• [Aim]: Reproduce every line of the data below in full, adjusting each coordinate in the answers by -40. Leave the pictures out.

--- Provided records ---

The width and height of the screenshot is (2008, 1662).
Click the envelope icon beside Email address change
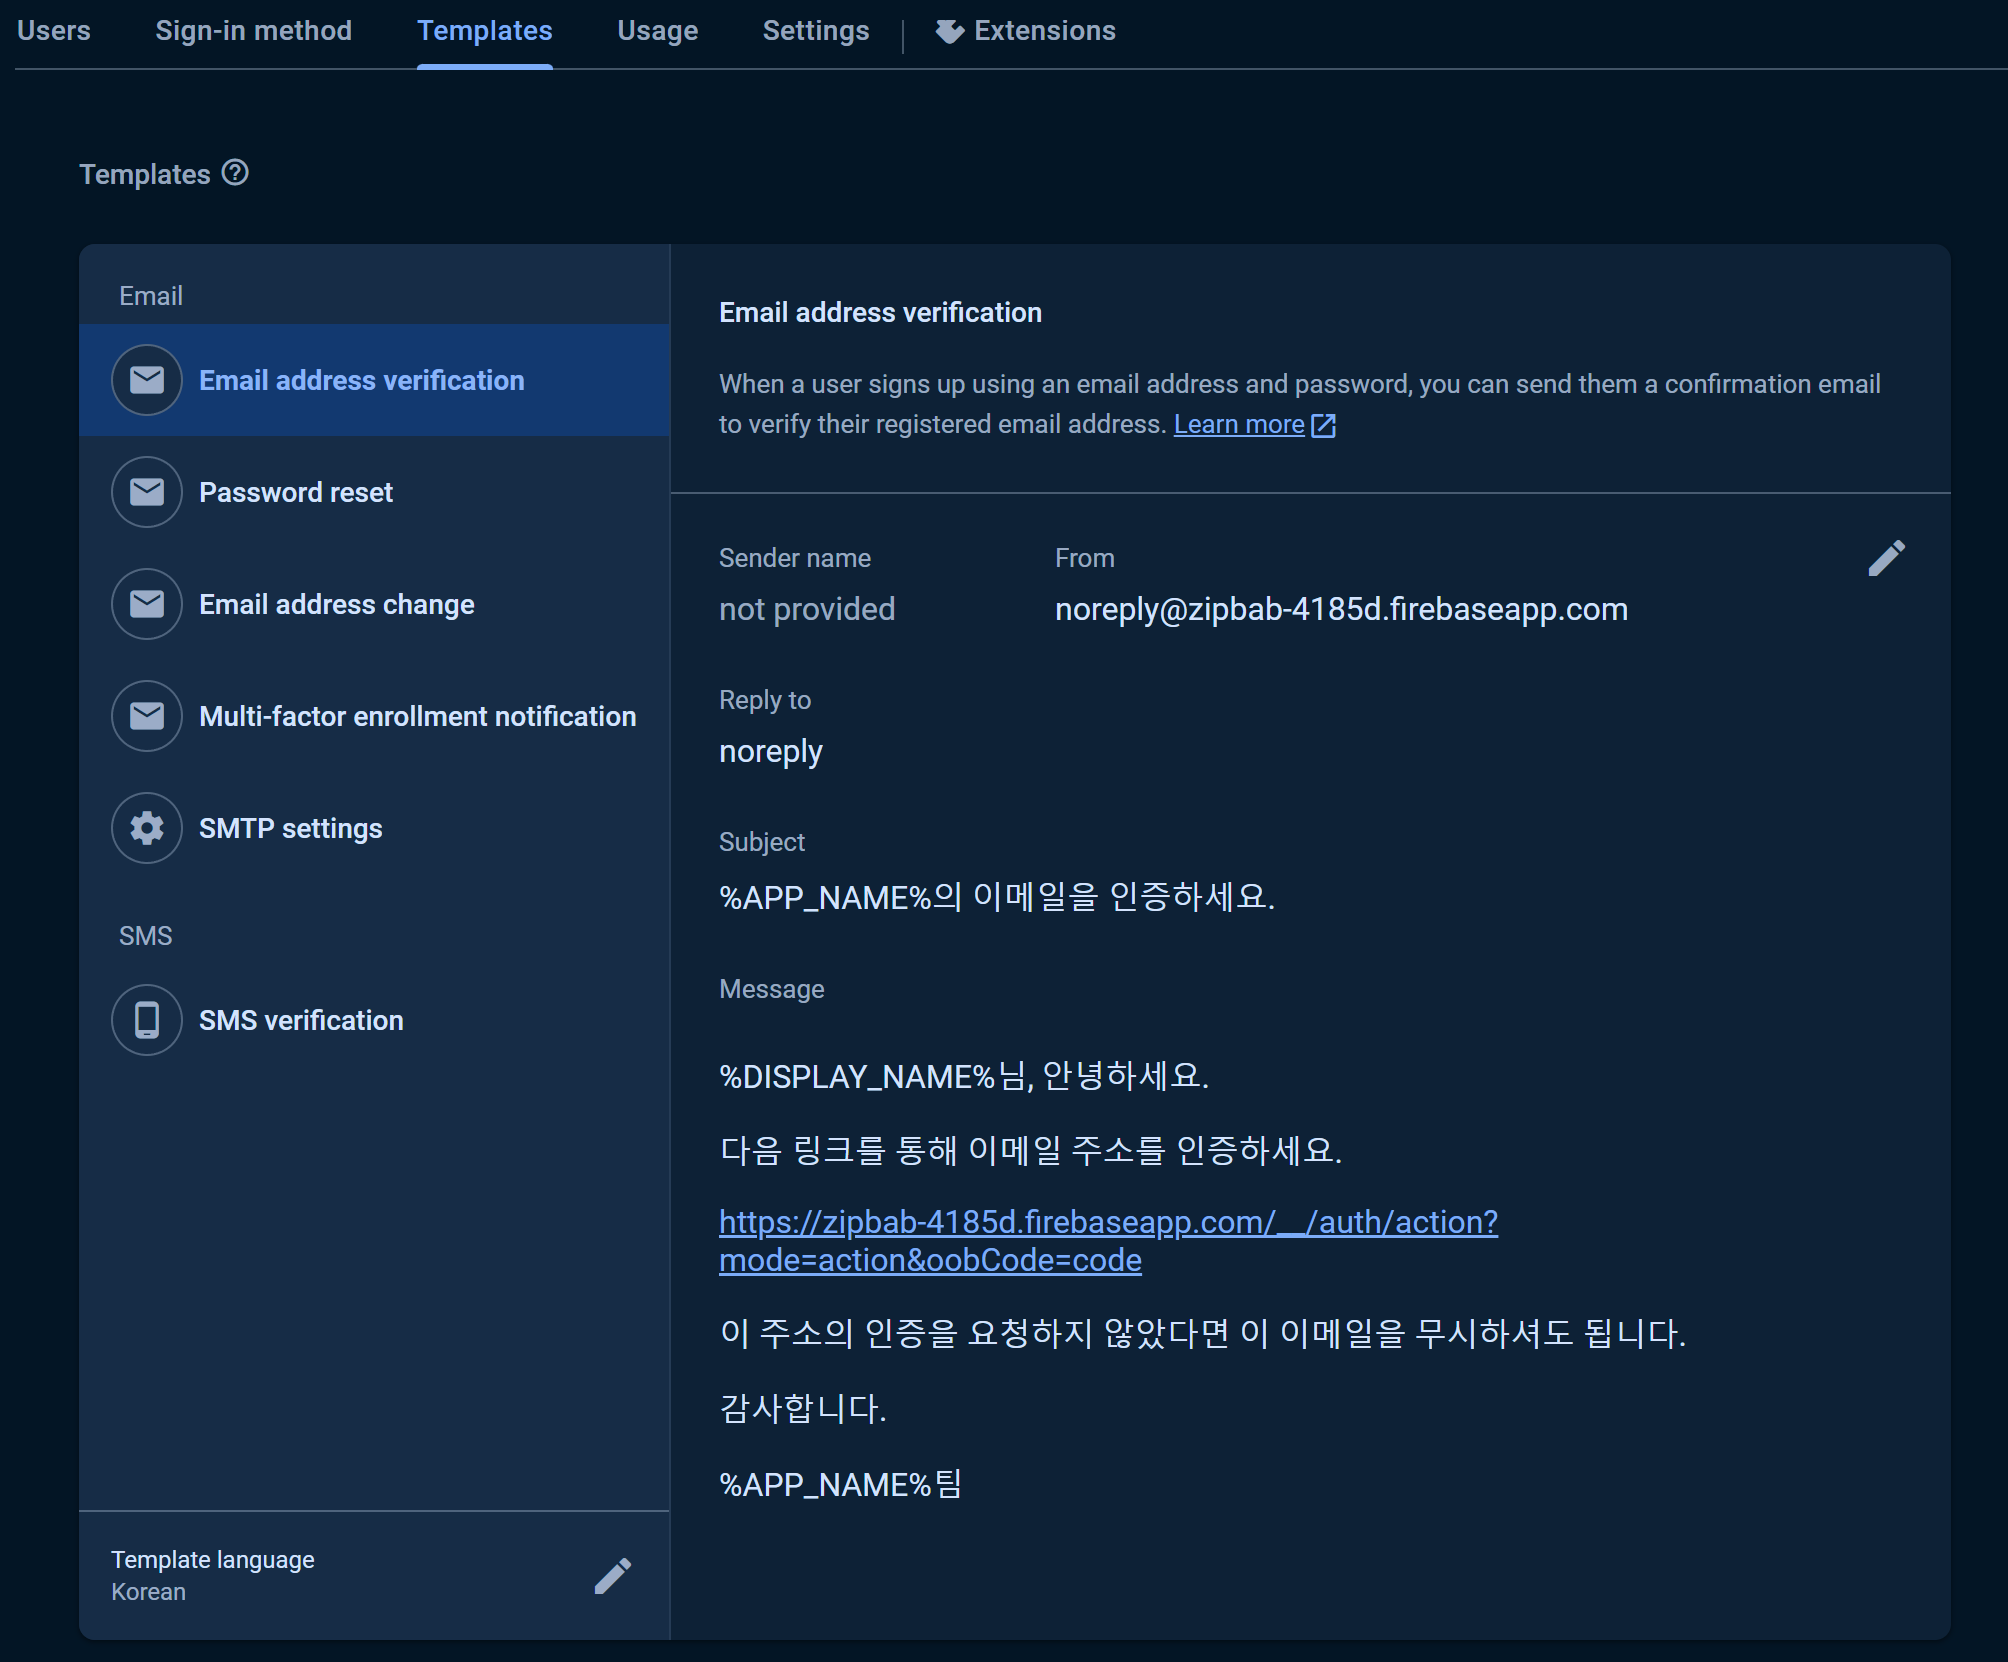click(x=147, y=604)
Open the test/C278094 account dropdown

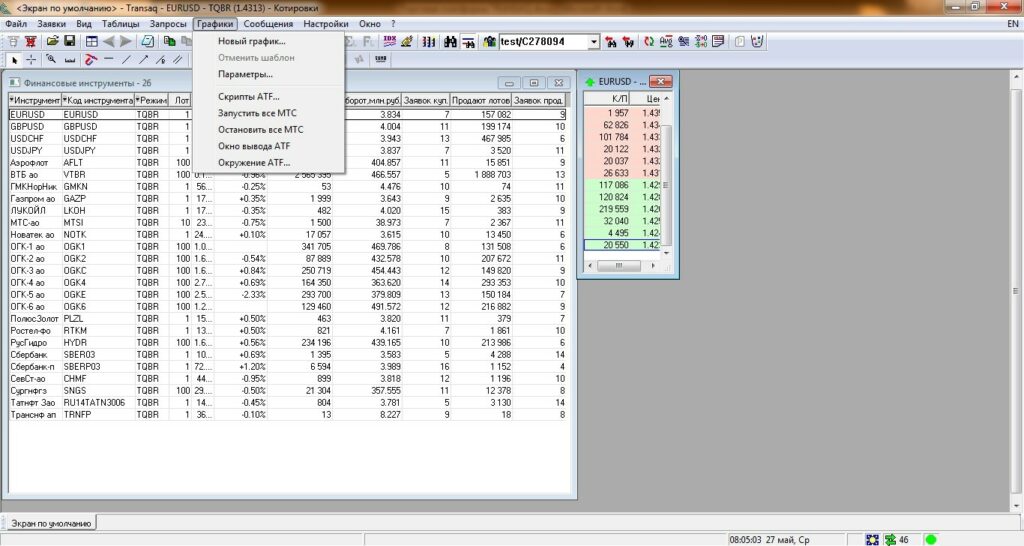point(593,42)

---

• [Written solution]:
The width and height of the screenshot is (2008, 1662).
Click the envelope icon beside Email address change
click(x=107, y=564)
Open the test/C278094 account dropdown

point(553,2)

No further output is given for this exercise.